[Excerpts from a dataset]
• • •
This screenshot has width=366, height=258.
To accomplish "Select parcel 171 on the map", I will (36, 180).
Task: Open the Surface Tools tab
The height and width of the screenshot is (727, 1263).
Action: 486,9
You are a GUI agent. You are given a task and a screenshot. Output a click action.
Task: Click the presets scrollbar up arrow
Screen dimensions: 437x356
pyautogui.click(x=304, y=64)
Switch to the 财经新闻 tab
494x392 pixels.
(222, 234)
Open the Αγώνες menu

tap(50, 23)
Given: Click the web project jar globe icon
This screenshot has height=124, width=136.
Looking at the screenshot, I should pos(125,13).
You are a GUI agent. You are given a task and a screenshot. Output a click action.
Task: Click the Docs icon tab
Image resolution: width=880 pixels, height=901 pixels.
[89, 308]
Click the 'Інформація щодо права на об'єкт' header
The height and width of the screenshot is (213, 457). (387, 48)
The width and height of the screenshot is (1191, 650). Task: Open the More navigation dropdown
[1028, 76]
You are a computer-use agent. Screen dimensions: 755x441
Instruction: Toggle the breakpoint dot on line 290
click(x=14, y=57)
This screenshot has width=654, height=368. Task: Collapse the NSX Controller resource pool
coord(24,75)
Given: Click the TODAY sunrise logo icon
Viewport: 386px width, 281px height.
• • •
| WORK REQUEST |
The answer must be exactly the lines from the one containing "You are a computer-use" through the final line of the data, both ends included, and nothing else.

| WRITTEN ANSWER |
You are a computer-use agent. Screen dimensions: 755x441
Instruction: Toggle the breakpoint dot on line 290
click(x=14, y=57)
This screenshot has width=654, height=368. Task: Collapse the NSX Controller resource pool
coord(24,75)
Given: Click the TODAY sunrise logo icon
Viewport: 386px width, 281px height.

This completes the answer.